La causa di questo dramma che i cittadini vivono concretamente sulla loro pelle e che porta con sè malformazioni fetali, tumori e gravi malattie respiratorie è la cupidigia dall’industria petroliera. Dal 1949, la periferia industriale di Augusta ospita infatti uno dei maggiori poli petrolchimici d’Europa composto da gigantesche fabbriche così come da veri e propri villaggi, oggigiorno abbandonati, che ospitavano le numerose “piccole mani” impiegate nel settore. Se, per i dirigenti del settore, le ricchezze accumulate sono stratosferiche, quelle dei numerosi lavoratori che hanno abbandonato le attività agricole per trasformarsi in operai rassegnati ma tutto sommato fieri, si riducono invece a poche briciole. Una situazione tanto più triste se si pensa ai rischi che questi ultimi hanno e continuano a prendere, esposti a sostanze chimiche altamente tossiche e cancerogene. “Meglio morire di cancro che di fame” è una delle frasi che ritorna costantemente nel film, un mantra che molti degli abitanti di queste terre si ripetono come a volersi convincere che il compromesso che hanno accettato è una sorta di fatalità.
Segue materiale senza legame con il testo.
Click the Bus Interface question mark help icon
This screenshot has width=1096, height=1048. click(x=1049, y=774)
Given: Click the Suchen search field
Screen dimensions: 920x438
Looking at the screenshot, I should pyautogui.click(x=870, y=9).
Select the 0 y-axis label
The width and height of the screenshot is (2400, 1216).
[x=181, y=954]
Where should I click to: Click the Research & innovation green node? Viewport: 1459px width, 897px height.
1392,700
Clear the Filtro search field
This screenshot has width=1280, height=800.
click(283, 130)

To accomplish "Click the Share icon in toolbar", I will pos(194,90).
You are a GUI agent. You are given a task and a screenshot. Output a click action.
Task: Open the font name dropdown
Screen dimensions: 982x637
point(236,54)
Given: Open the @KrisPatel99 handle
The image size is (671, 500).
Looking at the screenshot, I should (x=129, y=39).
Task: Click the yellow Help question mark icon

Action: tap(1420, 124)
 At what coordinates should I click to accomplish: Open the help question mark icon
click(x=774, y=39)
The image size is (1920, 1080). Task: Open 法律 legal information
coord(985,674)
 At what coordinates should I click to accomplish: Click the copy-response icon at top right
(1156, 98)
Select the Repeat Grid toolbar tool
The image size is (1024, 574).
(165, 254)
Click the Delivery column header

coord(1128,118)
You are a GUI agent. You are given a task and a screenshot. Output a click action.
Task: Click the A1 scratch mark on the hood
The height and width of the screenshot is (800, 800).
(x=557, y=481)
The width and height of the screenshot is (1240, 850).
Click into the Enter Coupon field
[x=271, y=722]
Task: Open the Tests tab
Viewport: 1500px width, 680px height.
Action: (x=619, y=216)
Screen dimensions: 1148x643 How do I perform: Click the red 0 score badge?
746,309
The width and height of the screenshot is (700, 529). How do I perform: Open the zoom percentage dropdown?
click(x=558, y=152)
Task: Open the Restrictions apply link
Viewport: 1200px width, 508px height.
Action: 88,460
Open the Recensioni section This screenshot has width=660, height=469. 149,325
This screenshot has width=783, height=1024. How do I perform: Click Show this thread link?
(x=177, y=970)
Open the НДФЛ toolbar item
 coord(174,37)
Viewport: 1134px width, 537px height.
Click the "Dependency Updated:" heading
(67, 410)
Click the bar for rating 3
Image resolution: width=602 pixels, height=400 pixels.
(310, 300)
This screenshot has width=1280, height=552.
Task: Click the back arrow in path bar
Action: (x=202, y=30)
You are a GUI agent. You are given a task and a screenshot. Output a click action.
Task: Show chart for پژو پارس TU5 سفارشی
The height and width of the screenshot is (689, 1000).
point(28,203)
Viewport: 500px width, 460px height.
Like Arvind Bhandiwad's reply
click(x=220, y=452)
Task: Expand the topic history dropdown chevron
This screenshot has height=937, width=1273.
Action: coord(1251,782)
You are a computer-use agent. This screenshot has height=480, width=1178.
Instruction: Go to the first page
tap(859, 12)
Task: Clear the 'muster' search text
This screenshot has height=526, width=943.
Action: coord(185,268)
Sebbene siano numerosi quelli che vivono questa situazione in modo rassegnato, come agnelli sacrificali destinati a nutrire una globalizzazione sempre più vorace e crudele, esistono però anche quelli che non ci stanno ed è proprio a loro che Toxicily è dedicato. Fra chi accetta e chi resite, il film mette in scena un territorio in bilico fra paradiso e inferno, bellezze naturali mozzafiato e odori chimici nauseabondi in una sorta di dialogo costante fra ciò che si vede e ciò che si sa (anche se si preferirebbe ignorarlo). I racconti drammatici di quanti denunciano una situazione intollerabile, messi in parallelo con le immagini bucoliche di mucche al pascolo e piante di mandorlo che sappiano avvelenate, risuonano tragicamente nella nostra mente e ci spingono a riflettere al costo esorbitante del “progresso”.
Sobrio, preciso e tragicamente poetico, Toxicily va dritto al punto parlando di un’emergenza sanitaria e ambientale che non può più essere ignorata e che continua a mietere vittime nell’indifferenza quasi generale. Paradossale, meravigliosa e allo stesso tempo spaventosa, la Sicilia dipinta dal duo di registi franco-italiano ci spinge a domandarci quale sarà il nostro futuro se non decideremo, finalmente, di aprire gli occhi.
Toxicily è prodotto dalla francese Elda Productions insieme all’italiana Ginko Films. Lightdox si occupa delle vendite all’internazionale.